Juste pour nous donner une petite idée de la vitesse de ces changements
fondamentaux et irréversibles venus d’ailleurs, retenons que le nombre
d’immigrants internationaux entrés au Québec, était de 19,476 individus en
1986, de 29,179 en 1999, et de 53,981 en 2010. Et que le pourcentage des couples
de parents nés à l’extérieur du Canada est passé, au cours de la même période,
de 7,2%, à 12,8%, à 17,4%, et qu’il dépasse aujourd’hui les 20%[iii].

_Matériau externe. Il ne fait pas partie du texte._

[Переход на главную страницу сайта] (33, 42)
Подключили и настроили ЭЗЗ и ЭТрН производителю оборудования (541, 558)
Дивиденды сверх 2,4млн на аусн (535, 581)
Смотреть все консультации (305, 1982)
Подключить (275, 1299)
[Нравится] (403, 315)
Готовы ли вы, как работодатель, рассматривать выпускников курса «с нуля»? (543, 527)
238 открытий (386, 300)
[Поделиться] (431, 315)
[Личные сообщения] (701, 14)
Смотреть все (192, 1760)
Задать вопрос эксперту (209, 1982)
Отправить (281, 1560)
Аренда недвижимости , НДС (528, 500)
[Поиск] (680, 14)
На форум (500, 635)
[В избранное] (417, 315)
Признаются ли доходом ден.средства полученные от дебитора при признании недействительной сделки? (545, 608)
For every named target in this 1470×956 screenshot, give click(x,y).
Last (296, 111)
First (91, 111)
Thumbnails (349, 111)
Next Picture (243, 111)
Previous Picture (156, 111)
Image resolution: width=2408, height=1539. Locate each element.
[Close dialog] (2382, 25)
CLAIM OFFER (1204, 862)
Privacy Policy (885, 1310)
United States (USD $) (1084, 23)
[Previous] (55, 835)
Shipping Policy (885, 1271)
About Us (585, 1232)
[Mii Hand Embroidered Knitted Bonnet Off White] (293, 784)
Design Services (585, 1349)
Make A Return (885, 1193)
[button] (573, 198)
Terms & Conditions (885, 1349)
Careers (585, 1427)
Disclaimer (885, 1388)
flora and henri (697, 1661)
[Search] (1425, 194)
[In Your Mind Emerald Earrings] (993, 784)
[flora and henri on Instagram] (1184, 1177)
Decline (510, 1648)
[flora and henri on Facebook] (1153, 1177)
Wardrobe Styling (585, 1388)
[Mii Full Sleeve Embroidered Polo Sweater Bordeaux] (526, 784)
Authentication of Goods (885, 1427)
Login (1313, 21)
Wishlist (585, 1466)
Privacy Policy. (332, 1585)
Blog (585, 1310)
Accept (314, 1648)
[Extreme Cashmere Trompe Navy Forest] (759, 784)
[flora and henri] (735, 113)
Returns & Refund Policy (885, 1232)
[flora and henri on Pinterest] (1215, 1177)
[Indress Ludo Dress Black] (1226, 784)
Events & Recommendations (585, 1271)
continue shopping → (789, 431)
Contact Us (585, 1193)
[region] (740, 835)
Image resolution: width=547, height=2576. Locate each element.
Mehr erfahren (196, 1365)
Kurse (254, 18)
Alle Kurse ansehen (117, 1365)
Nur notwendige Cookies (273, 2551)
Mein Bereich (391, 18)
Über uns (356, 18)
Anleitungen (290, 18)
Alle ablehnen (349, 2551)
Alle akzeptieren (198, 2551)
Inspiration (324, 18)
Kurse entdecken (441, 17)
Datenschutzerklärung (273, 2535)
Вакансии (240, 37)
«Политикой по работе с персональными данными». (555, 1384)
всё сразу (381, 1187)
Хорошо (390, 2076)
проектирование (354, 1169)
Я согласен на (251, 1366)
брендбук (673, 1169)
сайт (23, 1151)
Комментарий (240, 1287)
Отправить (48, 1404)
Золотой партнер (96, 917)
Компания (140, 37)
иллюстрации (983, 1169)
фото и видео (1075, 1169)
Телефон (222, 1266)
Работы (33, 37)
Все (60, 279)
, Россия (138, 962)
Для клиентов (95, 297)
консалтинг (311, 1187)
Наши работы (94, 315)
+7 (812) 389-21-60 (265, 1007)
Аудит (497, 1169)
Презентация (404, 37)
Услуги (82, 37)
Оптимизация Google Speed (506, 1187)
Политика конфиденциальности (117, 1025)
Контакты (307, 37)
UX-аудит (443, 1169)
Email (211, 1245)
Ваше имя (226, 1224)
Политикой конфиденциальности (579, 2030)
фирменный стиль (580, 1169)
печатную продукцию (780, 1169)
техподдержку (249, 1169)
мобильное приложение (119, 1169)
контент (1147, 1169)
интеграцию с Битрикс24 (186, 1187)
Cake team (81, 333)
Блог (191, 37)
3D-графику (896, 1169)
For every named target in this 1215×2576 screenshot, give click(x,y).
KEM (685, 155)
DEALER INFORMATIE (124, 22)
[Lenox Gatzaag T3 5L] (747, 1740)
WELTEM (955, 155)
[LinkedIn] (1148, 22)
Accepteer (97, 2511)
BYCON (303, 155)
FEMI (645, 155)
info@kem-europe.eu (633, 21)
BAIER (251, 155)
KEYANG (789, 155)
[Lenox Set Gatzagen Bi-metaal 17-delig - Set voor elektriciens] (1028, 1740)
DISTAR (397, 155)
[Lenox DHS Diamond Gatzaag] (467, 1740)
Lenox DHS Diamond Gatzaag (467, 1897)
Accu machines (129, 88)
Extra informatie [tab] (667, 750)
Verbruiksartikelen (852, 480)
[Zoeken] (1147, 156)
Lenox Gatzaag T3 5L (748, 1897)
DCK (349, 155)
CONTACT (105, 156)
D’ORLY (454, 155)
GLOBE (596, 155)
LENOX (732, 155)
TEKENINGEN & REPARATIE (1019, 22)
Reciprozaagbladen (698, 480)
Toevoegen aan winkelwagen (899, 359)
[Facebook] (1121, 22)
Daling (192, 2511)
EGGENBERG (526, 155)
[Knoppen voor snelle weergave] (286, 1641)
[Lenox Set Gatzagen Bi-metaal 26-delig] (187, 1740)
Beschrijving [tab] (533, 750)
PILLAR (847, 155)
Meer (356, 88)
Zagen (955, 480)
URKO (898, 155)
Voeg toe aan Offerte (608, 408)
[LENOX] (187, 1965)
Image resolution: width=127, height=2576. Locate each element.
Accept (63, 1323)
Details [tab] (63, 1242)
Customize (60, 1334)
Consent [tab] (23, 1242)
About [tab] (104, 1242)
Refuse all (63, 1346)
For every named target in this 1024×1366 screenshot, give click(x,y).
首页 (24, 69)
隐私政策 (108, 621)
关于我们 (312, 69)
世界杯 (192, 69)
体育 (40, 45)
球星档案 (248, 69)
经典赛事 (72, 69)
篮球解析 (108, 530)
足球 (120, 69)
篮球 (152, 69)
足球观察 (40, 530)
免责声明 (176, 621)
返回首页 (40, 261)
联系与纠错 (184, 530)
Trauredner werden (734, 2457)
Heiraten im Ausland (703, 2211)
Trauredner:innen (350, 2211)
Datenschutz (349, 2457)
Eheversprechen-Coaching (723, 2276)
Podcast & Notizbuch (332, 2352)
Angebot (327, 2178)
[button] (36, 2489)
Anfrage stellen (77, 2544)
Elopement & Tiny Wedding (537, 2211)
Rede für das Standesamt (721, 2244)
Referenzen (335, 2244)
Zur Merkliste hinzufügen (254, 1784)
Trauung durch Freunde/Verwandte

Indice par excellence pour visualiser la puissance de ces influences
culturelles allogènes et allochtones qui modifient notre manière d’agir et de
penser au Québec, notons encore que le pourcentage de femmes enceintes nées à
l’étranger et vivant à Montréal, est passé de 51% à 55% en seulement trois ans,
soit de 2009 à 2011.
Par voie de conséquence, il en résulte, toutes cultures
confondues, que la société québécoise telle qu’on l’a connue avant 1971 et
telle qu’on la connaît aujourd’hui, n’est tout simplement plus viable d’un
point de vue strictement arithmétique et qu’elle s’est elle-même livrée aux
caprices de l’immigration tous azimuts pour espérer pouvoir combler, un tant
soit peu, le vide ainsi créé par la somme de ses propres choix. Et là encore,
rien de gagné même avec cet apport de sang nouveau venant du Moyen-Orient,
puisque le Québec offre de moins en moins de possibilités à ces immigrants en
quête d’un second souffle, lesquels lui préfèrent largement le reste du Canada
multicultarisé qui leur offre, à maints égards, une terre d’accueil plus
viable, plus intéressante et plus prometteuse. Ces conditions favorables n’ont
d’ailleurs pas échappé au regard des Québécois de souche eux-mêmes qui fuient
la Belle Province pour les mêmes raisons. En 2014, le solde migratoire
interprovinciale a enregistré un déficit de 14,500 personnes, un déficit
supérieur à celui de l’année précédente. De sorte que, depuis le début des
années 1970, c’est plus de 615,000 habitants que le Québec a perdu au profit du
reste du Canada. Et le plus dramatique dans tout ça, c’est qu’il n’y a aucun
antidote pour nous soulager de cette nécrose qui nous ronge à cause de
l’irresponsabilité et de la stupidité des gouvernements successifs sur lesquels
pesait et pèse toujours notre destinée.
En fait, ce qui est en train de Nous arriver avec ce
bouleversement migratoire doublé d’un déficit récurrent de la natalité dans les
familles des peuples fondateurs du Québec, c’est exactement ce qui est arrivé
aux Amérindiens quand les Européens ont envahi l’Amérique du Nord au XVIIe
siècle. Nous accusons déjà les premiers contrecoups d’un nouveau choc de
civilisations et, bientôt, Nous ne serons plus que les Montagnais des
arrivants…
Russel
Bouchard
Historienne
Chicoutimi
[i]
Le taux
de fertilité représente le
nombre d’enfants nés d’une femme si elle vivait jusqu’à la fin de sa période de
fécondité, soit entre 15 et 49 ans. Ne pas confondre avec le taux de natalité qui est le rapport
entre le nombre annuel de naissances et la population totale moyenne sur cette
année (se calcule habituellement sur 1 000).
[ii]
Ce taux de fertilité de 8,1 concerne plus
précisément la France Au Québec, on l'estime entre 4 et 8.
[iii]
Toutes ces données proviennent des
rapports de l’Institut de la Statistique du Québec.